■ **Directive**: Rewrite all the material below, substituting "screen assistant" for every "GUI agent" and leaving everything else as it is.

*** Supplied records

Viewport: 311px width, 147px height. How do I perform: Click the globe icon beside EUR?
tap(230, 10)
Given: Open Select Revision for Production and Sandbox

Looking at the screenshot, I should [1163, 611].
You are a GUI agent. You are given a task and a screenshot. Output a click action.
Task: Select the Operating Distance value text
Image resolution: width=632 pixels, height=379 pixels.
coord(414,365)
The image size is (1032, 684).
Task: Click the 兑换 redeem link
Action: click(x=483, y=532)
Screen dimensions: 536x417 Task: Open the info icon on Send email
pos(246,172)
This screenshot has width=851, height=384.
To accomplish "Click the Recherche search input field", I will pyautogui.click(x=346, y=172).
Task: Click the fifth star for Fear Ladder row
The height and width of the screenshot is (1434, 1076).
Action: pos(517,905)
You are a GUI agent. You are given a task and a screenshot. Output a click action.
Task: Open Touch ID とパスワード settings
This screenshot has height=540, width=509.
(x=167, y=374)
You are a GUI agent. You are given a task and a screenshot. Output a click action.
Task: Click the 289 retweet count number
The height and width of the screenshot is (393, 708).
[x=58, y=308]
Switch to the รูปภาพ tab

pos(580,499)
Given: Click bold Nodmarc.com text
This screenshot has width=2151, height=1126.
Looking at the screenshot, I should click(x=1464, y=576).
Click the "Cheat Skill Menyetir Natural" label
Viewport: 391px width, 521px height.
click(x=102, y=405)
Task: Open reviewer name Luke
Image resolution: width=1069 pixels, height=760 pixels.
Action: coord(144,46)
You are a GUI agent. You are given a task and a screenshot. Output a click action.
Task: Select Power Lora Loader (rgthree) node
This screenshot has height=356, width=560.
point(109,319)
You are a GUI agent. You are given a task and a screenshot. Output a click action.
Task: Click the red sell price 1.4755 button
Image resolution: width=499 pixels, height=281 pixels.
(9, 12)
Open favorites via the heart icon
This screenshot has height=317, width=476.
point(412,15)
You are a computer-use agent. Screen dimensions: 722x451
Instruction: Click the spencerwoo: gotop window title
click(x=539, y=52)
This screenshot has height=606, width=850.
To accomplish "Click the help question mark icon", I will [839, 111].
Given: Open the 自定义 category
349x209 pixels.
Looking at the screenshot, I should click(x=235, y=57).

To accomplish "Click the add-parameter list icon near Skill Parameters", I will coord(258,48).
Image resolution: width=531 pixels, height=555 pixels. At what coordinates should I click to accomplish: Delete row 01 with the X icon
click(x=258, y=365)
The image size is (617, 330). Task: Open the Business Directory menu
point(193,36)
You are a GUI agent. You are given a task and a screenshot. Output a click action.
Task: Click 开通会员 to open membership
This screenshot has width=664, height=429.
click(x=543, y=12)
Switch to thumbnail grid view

******

■ **Response for this exercise**:
Viewport: 311px width, 147px height. How do I perform: Click the globe icon beside EUR?
tap(230, 10)
Given: Open Select Revision for Production and Sandbox

Looking at the screenshot, I should [1163, 611].
You are a screen assistant. You are given a task and a screenshot. Output a click action.
Task: Select the Operating Distance value text
Image resolution: width=632 pixels, height=379 pixels.
coord(414,365)
The image size is (1032, 684).
Task: Click the 兑换 redeem link
Action: click(x=483, y=532)
Screen dimensions: 536x417 Task: Open the info icon on Send email
pos(246,172)
This screenshot has width=851, height=384.
To accomplish "Click the Recherche search input field", I will pyautogui.click(x=346, y=172).
Task: Click the fifth star for Fear Ladder row
The height and width of the screenshot is (1434, 1076).
Action: pos(517,905)
You are a screen assistant. You are given a task and a screenshot. Output a click action.
Task: Open Touch ID とパスワード settings
This screenshot has height=540, width=509.
(x=167, y=374)
You are a screen assistant. You are given a task and a screenshot. Output a click action.
Task: Click the 289 retweet count number
The height and width of the screenshot is (393, 708).
[x=58, y=308]
Switch to the รูปภาพ tab

pos(580,499)
Given: Click bold Nodmarc.com text
This screenshot has width=2151, height=1126.
Looking at the screenshot, I should click(x=1464, y=576).
Click the "Cheat Skill Menyetir Natural" label
Viewport: 391px width, 521px height.
click(x=102, y=405)
Task: Open reviewer name Luke
Image resolution: width=1069 pixels, height=760 pixels.
Action: coord(144,46)
You are a screen assistant. You are given a task and a screenshot. Output a click action.
Task: Select Power Lora Loader (rgthree) node
This screenshot has height=356, width=560.
point(109,319)
You are a screen assistant. You are given a task and a screenshot. Output a click action.
Task: Click the red sell price 1.4755 button
Image resolution: width=499 pixels, height=281 pixels.
(9, 12)
Open favorites via the heart icon
This screenshot has height=317, width=476.
point(412,15)
You are a computer-use agent. Screen dimensions: 722x451
Instruction: Click the spencerwoo: gotop window title
click(x=539, y=52)
This screenshot has height=606, width=850.
To accomplish "Click the help question mark icon", I will [839, 111].
Given: Open the 自定义 category
349x209 pixels.
Looking at the screenshot, I should click(x=235, y=57).

To accomplish "Click the add-parameter list icon near Skill Parameters", I will coord(258,48).
Image resolution: width=531 pixels, height=555 pixels. At what coordinates should I click to accomplish: Delete row 01 with the X icon
click(x=258, y=365)
The image size is (617, 330). Task: Open the Business Directory menu
point(193,36)
You are a screen assistant. You are given a task and a screenshot. Output a click action.
Task: Click 开通会员 to open membership
This screenshot has width=664, height=429.
click(x=543, y=12)
Switch to thumbnail grid view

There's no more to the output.